----- RECORDED DATA
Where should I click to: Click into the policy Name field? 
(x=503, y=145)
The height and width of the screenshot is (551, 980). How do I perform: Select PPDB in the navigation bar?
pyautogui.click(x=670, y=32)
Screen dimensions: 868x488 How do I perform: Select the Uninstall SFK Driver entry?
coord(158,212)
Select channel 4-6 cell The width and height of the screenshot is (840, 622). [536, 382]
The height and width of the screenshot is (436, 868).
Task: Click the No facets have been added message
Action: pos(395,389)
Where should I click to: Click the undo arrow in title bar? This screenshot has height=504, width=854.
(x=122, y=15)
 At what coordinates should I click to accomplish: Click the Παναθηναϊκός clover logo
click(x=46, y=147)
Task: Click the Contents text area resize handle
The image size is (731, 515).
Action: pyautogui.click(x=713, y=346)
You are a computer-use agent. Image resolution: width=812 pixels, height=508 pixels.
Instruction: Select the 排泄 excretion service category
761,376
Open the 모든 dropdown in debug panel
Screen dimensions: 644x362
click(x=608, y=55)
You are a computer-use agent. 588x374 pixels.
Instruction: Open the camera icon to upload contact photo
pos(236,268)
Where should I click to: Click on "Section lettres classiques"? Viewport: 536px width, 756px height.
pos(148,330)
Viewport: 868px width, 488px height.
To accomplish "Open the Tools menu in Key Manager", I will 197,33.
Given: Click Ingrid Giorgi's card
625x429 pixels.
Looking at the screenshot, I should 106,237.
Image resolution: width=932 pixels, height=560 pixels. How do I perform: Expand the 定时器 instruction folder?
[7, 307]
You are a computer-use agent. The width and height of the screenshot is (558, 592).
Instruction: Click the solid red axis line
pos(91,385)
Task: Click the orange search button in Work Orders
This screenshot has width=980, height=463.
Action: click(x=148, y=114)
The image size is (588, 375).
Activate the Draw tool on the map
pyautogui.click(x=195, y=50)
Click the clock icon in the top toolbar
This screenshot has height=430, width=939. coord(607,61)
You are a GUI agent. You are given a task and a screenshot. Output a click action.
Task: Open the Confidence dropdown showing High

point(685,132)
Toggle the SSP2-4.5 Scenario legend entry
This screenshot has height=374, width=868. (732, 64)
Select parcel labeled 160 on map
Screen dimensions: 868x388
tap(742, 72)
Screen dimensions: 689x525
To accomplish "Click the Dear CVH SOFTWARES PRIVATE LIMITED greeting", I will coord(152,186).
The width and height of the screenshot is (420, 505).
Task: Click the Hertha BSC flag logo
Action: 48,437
----------
PROMPT => Exactly as they appear above, print all the entries.

EXPECTED ANSWER =>
Where should I click to: Click into the policy Name field? 
(x=503, y=145)
The height and width of the screenshot is (551, 980). How do I perform: Select PPDB in the navigation bar?
pyautogui.click(x=670, y=32)
Screen dimensions: 868x488 How do I perform: Select the Uninstall SFK Driver entry?
coord(158,212)
Select channel 4-6 cell The width and height of the screenshot is (840, 622). [536, 382]
The height and width of the screenshot is (436, 868).
Task: Click the No facets have been added message
Action: pos(395,389)
Where should I click to: Click the undo arrow in title bar? This screenshot has height=504, width=854.
(x=122, y=15)
 At what coordinates should I click to accomplish: Click the Παναθηναϊκός clover logo
click(x=46, y=147)
Task: Click the Contents text area resize handle
The image size is (731, 515).
Action: pyautogui.click(x=713, y=346)
You are a computer-use agent. Image resolution: width=812 pixels, height=508 pixels.
Instruction: Select the 排泄 excretion service category
761,376
Open the 모든 dropdown in debug panel
Screen dimensions: 644x362
click(x=608, y=55)
You are a computer-use agent. 588x374 pixels.
Instruction: Open the camera icon to upload contact photo
pos(236,268)
Where should I click to: Click on "Section lettres classiques"? Viewport: 536px width, 756px height.
pos(148,330)
Viewport: 868px width, 488px height.
To accomplish "Open the Tools menu in Key Manager", I will 197,33.
Given: Click Ingrid Giorgi's card
625x429 pixels.
Looking at the screenshot, I should 106,237.
Image resolution: width=932 pixels, height=560 pixels. How do I perform: Expand the 定时器 instruction folder?
[7, 307]
You are a computer-use agent. The width and height of the screenshot is (558, 592).
Instruction: Click the solid red axis line
pos(91,385)
Task: Click the orange search button in Work Orders
This screenshot has width=980, height=463.
Action: click(x=148, y=114)
The image size is (588, 375).
Activate the Draw tool on the map
pyautogui.click(x=195, y=50)
Click the clock icon in the top toolbar
This screenshot has height=430, width=939. coord(607,61)
You are a GUI agent. You are given a task and a screenshot. Output a click action.
Task: Open the Confidence dropdown showing High

point(685,132)
Toggle the SSP2-4.5 Scenario legend entry
This screenshot has height=374, width=868. (732, 64)
Select parcel labeled 160 on map
Screen dimensions: 868x388
tap(742, 72)
Screen dimensions: 689x525
To accomplish "Click the Dear CVH SOFTWARES PRIVATE LIMITED greeting", I will coord(152,186).
The width and height of the screenshot is (420, 505).
Task: Click the Hertha BSC flag logo
Action: 48,437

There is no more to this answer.